Too often, this is not what happens. Instead, the editor sends the revised paper out for further review! Usually, this entails sending it to the same individuals who reviewed the article once already. Sometimes – in a surprisingly common practice that every author deeply loathes – the editor also sends the revised article to new reviewers. Everyone then weighs in, looking to make sure their favorite comments were addressed, and making further comments for further revision. The editor reads the reviews and perhaps now makes a final decision, but sometimes not. Yes, the author may be asked to revise and resubmit yet again – and while going back to the old reviewers a third time (plus yet new reviewers) is less likely, it is far from unheard of.

What is the result of this process? What an editor who acts this way would no doubt say is, the article is getting better and the journal is as a result publishing better science. Perhaps. But there are a few other results:

  1. The editor has effectively dodged much of the responsibility for his/her editorial decision. Some editors add up the reviewers’ verdicts as if they were votes; some insist on unanimous positive verdicts from long lists of reviewers; in every case the editor can and often does point to the reviewers – rather than to him or herself – as the source of negative comments or outcomes.
  2. The review process has been extended to be epically long. It is, sadly, not especially unusual for this process of reiteration to take a year or more.

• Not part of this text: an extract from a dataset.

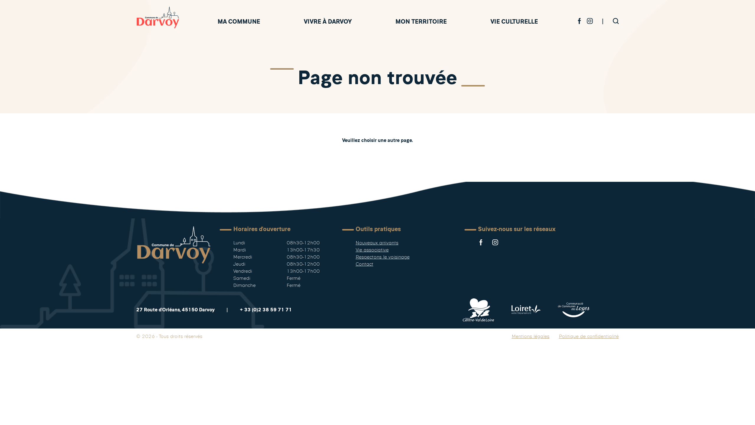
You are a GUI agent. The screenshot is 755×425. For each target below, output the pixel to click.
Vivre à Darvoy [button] (328, 21)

Any review process shorter than several months is considered lightning-fast for most journals in psychology.
  3. The reviewers have been given the opportunity to micro-manage the paper. They can and often do demand that new references be inserted (sometimes articles written by the reviewers themselves), theoretical claims be toned down (generally ones the reviewers disagree with), and different statistics be calculated. Reviewers may even insist that whole sections be inserted, removed, or completely rewritten.

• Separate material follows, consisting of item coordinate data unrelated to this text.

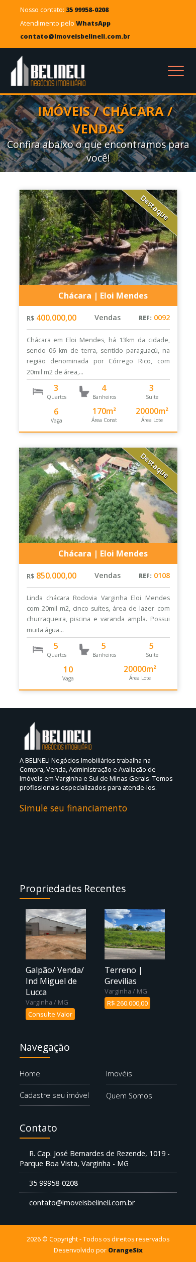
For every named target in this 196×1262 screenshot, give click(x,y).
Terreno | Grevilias (124, 975)
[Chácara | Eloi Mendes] (98, 237)
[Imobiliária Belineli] (50, 71)
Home (30, 1073)
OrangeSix (125, 1250)
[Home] (60, 736)
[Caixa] (132, 829)
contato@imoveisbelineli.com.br (75, 36)
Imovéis (119, 1073)
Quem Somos (129, 1095)
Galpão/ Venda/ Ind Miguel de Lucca (55, 981)
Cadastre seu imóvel (54, 1095)
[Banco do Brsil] (57, 829)
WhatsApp (93, 23)
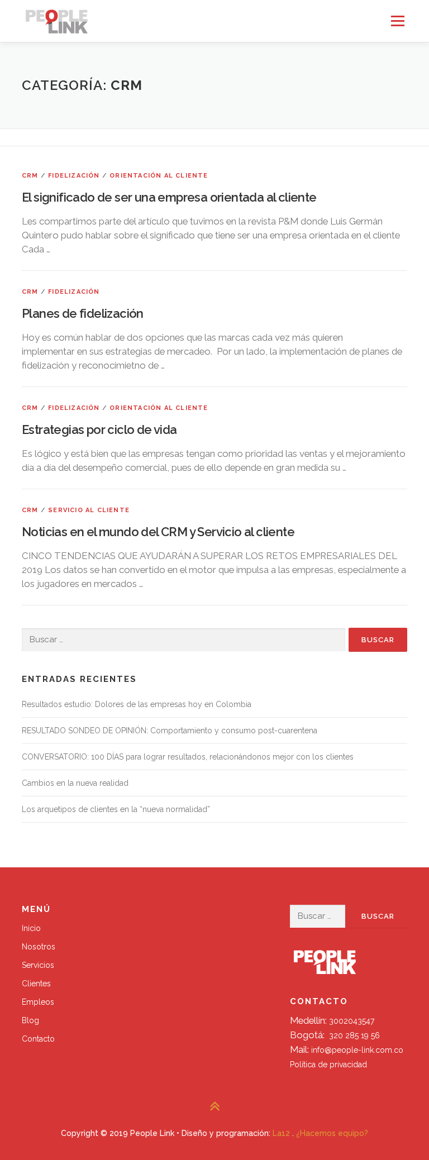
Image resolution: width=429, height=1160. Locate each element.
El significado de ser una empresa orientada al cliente (169, 197)
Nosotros (38, 946)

  4. (As a result of point 3): The author is driven to, in a phrase we have all heard, “make the reviewers happy.” In an attempt to be published, the author will (a) insert references he/she does not actually think are germane, (b) make theoretical statements different from what he/she actually believes to be correct and (c) take out sections he or she thought was important, add sections he or she thinks are actually irrelevant, and rephrase discussions using another person’s words. The author’s name still goes on the paper, but the reviewers have become, in effect, co-authors. In a final bit of humiliating obsequience, the “anonymous reviewers” may be thanked in a footnote. This expressed gratitude is not always 100% sincere.

These consequences are all bad, but the worst is number 4. A central obligation of every scientist – of every scholar in every field, actually – is to say what one really thinks. (If tenure has a justification, this is it.) And yet the quest to “make the reviewers happy” leads too many authors to say things they don’t completely believe. At best, they are phrasing things differently than they would prefer, or citing a few articles that they don’t really regard as relevant. At worst, they are distorting their article into an incoherent mish-mash co-written by a committee of anonymous reviewers — none of whom came up with the original idea for the research, conducted the study, or is held accountable for whether the article finally published is right or wrong.

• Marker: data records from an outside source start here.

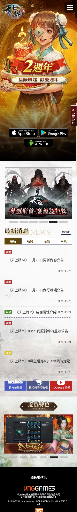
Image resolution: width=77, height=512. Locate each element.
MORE (66, 232)
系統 (64, 241)
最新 (13, 241)
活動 (47, 241)
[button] (13, 222)
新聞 (30, 241)
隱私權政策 (38, 477)
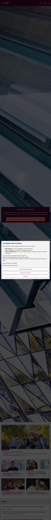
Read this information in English (10, 265)
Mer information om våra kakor (10, 263)
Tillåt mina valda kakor (25, 272)
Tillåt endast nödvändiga (26, 269)
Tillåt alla (25, 276)
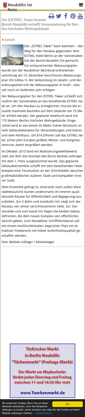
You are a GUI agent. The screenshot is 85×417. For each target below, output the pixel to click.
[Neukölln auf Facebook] (66, 17)
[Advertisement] (42, 296)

So that’s why, on the little box at the bottom of the peer review sheet that asks, “Would you be willing to review a revision of this article?” I check “no.” Please, editors: Evaluate the article that was submitted. If it needs a few minor tweaks, give the author a chance to make them. If it needs more than that, reject it. But don’t drag out the review process to the end of time, and don’t let a panel of reviewers – no matter how brilliant – co-author the article. They should write their own.